View Full Version : Space elevator questions

2006-Mar-09, 02:34 AM
Hi. I have a question regarding the concept of a space elevator. My maths just isnít up to solving it myself

If the elevator is designed so that the counter balance consists of a continuing length of ribbon that stretches out say 150,000km. A weight starting at the geostationary position and sliding freely out along the ribbon will be accelerated both tangentially and outwards from the earth. Iím curious as to what total velocity WRT earth it would achieve and the peak g-force it would experience.

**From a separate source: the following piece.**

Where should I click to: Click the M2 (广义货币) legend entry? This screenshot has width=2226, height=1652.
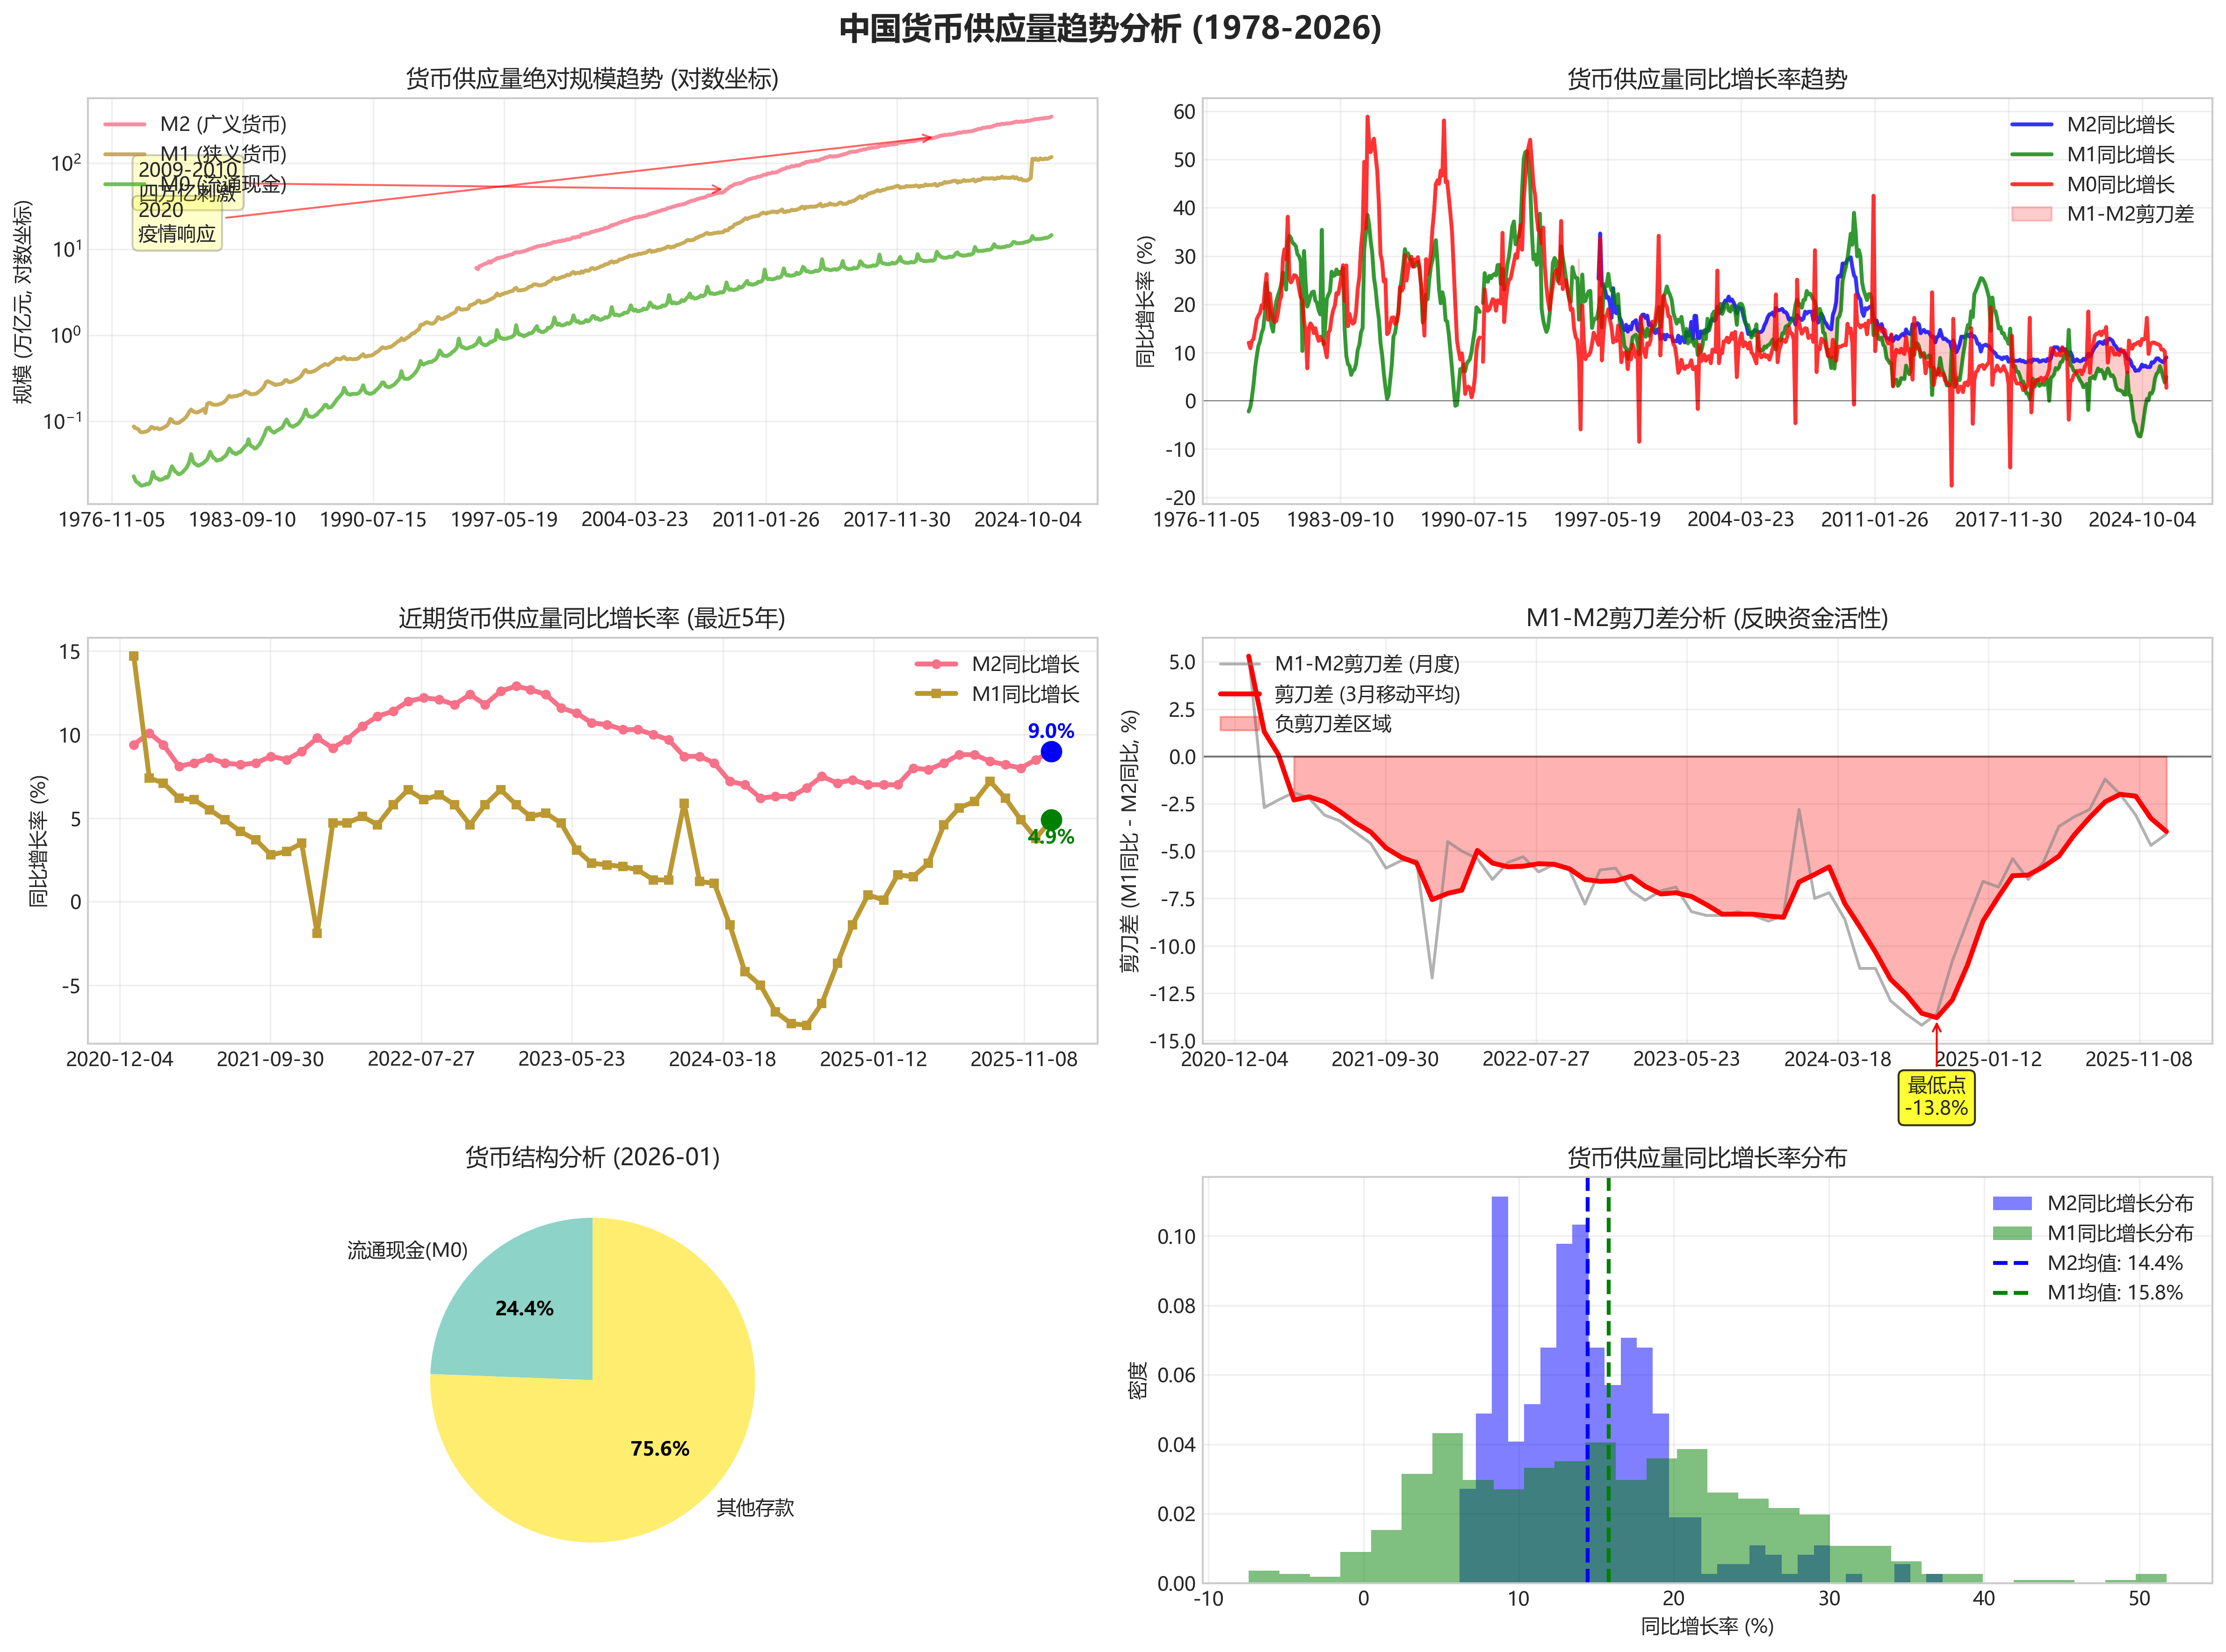[222, 124]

Thanks in advance for any help.

2006-Mar-09, 02:46 AM
well, if the cable is 150000km long the end will trace a circle 2*pi*150000km in a day. That works out to 39268.75 kph.

2006-Mar-09, 02:48 AM
Actuall slightly faster, i was assuming 150000km from the center of earth not the surface.

2006-Mar-09, 02:57 AM
That's assuming the object is stopped at the end of the ribbon and allowed to come to rest (WRT the ribbon). I'm thinking if it was allowed to slide along the ribbon from the geostat position it will develop considerable additional velocity. I just don't know how to figure out how much. :(

2006-Mar-09, 03:11 AM
Hrmm not sure about that. The cable can only put a force on the climber perpendicular to itself, the climber moves 'outward' past geosync only due to its own inertia (unless it's a powered ascent). When it's released, wether it's stopped WRT the cable or not, it will always release tangental to the path swept by the cable at that height. So it should always release with the same velocity as the cable at that height.

2006-Mar-09, 04:09 AM
Oh dear. Iím even more confused now. I thought as the climber (slider) moved outwards from geostat the centripetal force is now greater than gravity so it is accelerated both tangentially and outwards. I've obviously got this badly screwed up in my head.

2006-Mar-09, 04:51 AM
Centripital force accelerates inward, not outward. It's the force keeping the end of the cable in a circular path when it's moving faster than orbital speed, the tension in the cable. There is no real 'outward' force, there is only a force perpendicular to the cable. The 'climbing' is just the climber trying to continue in a straight line instead of the circular path that the cable is sweeping, as soon as the climber is released it will continue in a straight line perpendicular to the cable at it's release point and moving at the same speed as the cable. The cable and earth will fall away below it only because they continue moving in a circular path while the climber is now moving in a straighter path. If it's not high enough to be at escape velocity, it will end up in an eliptical orbit with perigee at the altitude it was released.

Hrmm not sure if that cleared anything up. :) Hard to explain without pictures.